Counting Github commits

The Github API enables you to do some pretty awesome things with their data. You can query for information and use it to build statistics or you can interface into their system and make changes to your repositories.

I spent some time creating a Github project comparison tool as a way to help compare two projects hosted on Github. While building it I ran into an interesting problem that I will discuss here: how to count things.

The Github API

image

The API Github provides is fairly straight-forward and well documented. For example you can get a set of commits for a repository by simply doing a GET request to:

https://api.github.com/repos/bayne/github-compare/commits

Which returns something like:

image

Pagination

Typically when you make a request to a URI that does not end in an ID, you are going to receive a collection. So in the above example a collection is returned.

Another thing, the Github API automatically paginates long collections. The pagination can be accessed by two parameters: per_page and page. Traversing the collection requires diving into the response headers:

Link:<https://api.github.com/repositories/458058/issues?page=2>; rel="next", <https://api.github.com/repositories/458058/issues?page=26>; rel="last"

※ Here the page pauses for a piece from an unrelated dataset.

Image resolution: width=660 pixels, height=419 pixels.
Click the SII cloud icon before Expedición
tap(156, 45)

By using the Link header, you are able to traverse the collection.

Getting the count

Getting the count of the collection requires getting the entire collection, which can be an expensive operation. However by using the per_page parameter we can utilize a little hack to make it cheap.

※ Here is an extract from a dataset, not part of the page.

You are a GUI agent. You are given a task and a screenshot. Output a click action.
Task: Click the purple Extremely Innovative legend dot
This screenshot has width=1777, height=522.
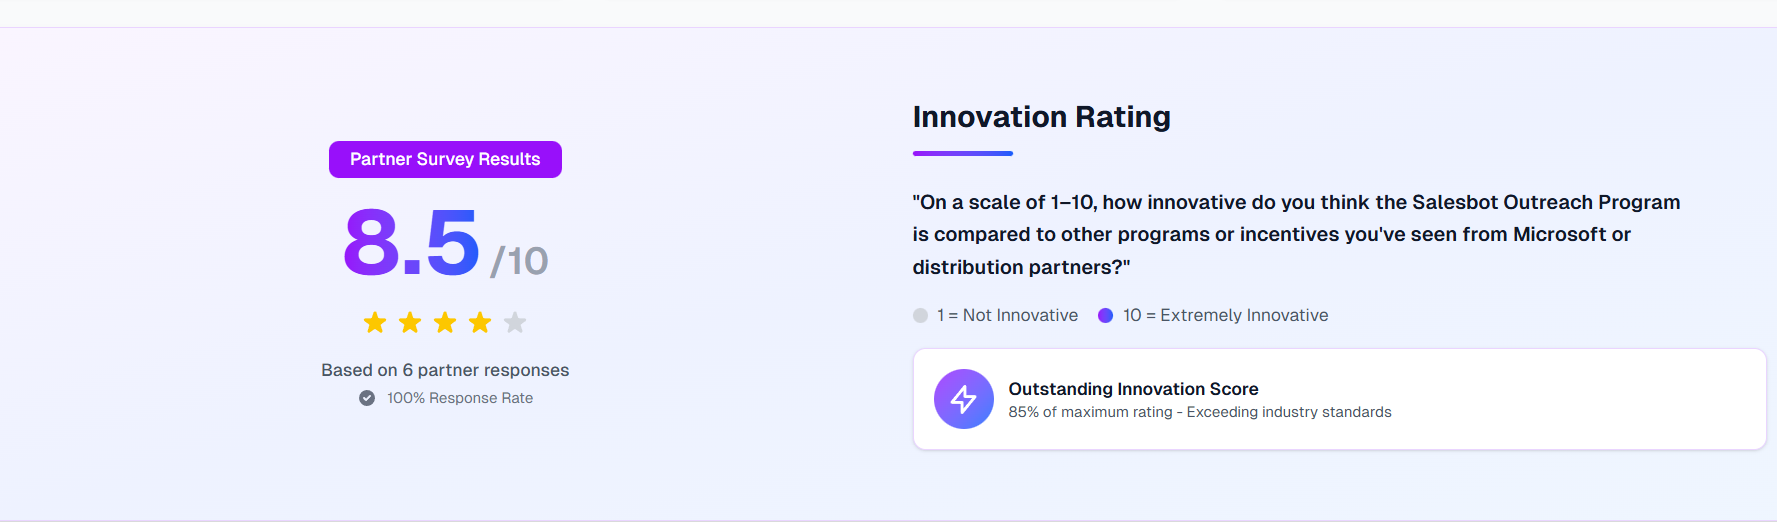click(1105, 315)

Set the per_page parameter to 1

https://api.github.com/repos/symfony/symfony?per_page=1

Which gives this in your response header

Link:<https://api.github.com/repositories/458058/issues?per_page=1&page=2>; rel="next", <https://api.github.com/repositories/458058/issues?per_page=1&page=760>; rel="last"

Now you know exactly how many issues are in that repository. By looking at the last link and the value of the page parameter, you are able to count the number in that collection without traversing.

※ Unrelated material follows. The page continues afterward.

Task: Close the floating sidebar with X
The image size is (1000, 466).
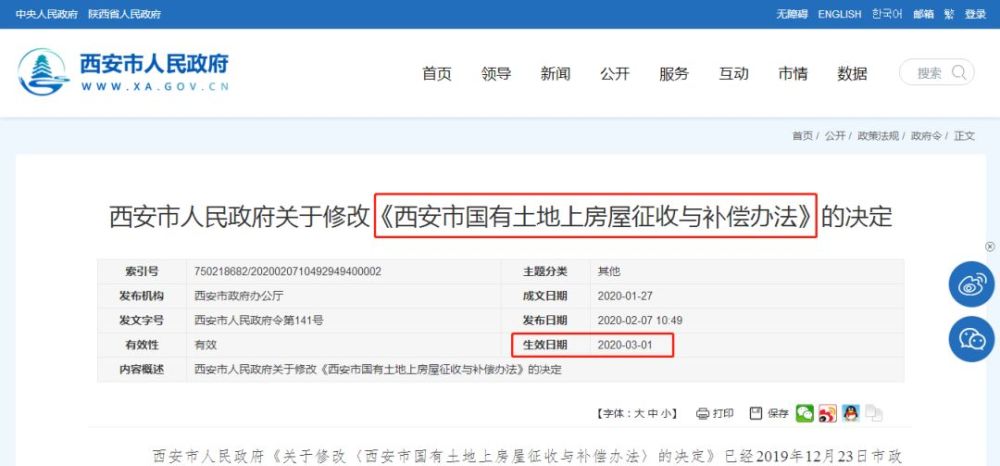Action: [990, 247]
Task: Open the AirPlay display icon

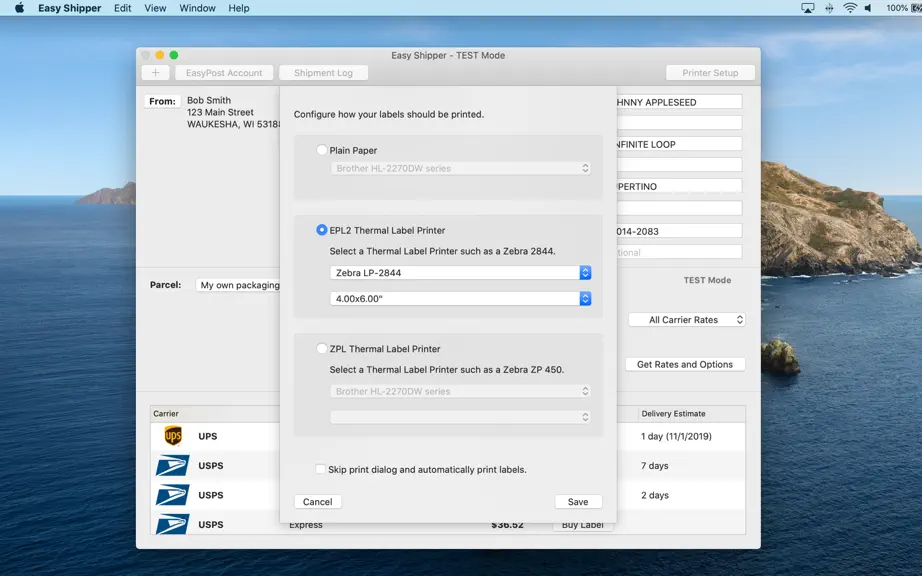Action: (x=808, y=8)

Getting the count without “last”

What if you don’t have the link to the last page? Unfortunately the commits endpoint doesn’t provide you with the last page.

Counting the number of commits (efficiently) is a bit more involved. By thinking back to my Computer Science backround the best way to do this is to divide-and-conquer or a binary search. The binary search has to be two step though since a binary search requires a ceiling (this does not have one).

The first part of the algorithm requires finding the ceiling, which from my intuition is best to do exponentially (optimally would probably be to fit it to some heuristic based on standard distribution). Then from there do a binary search for the page that is only partially filled.

github-services.js

function binarySearch(lower, upper, callback) {
  var deferred = $q.defer();
  function recurse(lower, upper) {
    var midpoint = Math.ceil((lower+upper)/2);
    callback(midpoint).then(function (result) {
      if (result < 0) {
        recurse(midpoint + 1, upper);
      } else if (result > 0) {
        recurse(lower, midpoint - 1);
      } else {
        deferred.resolve(midpoint);
      }
    });
    return deferred.promise;
  }
  return recurse(lower, upper);
}

var compare = function (page) {
  var deferred = $q.defer();
  $http.get(
    urlParser(url)
      .addToSearch('page', page)
      .url+'&per_page=100',
    {stopPropagate: true}
  ).then(function (response) {
      var next = parse_link_header(response.headers('Link')).next;
      var result;
      if (response.data.length === 0) {
        result = 1;
      } else if (response.data.length == 100 && next !== undefined) {
        result = -1;
      } else {
        result = 0;
      }
      deferred.resolve(result);
  });
  return deferred.promise;
};

getUpperbound(compare).then(function (upperBound) {
  binarySearch(1, upperBound, compare).then(function (lastPage) {
    $http.get(
      urlParser(url)
        .addToSearch('page', lastPage)
        .url+'&per_page=100',
      {stopPropagate: true}
    ).then(function (response) {
        deferred.resolve(response.data.length+(lastPage-1)*100);
    });
  });
});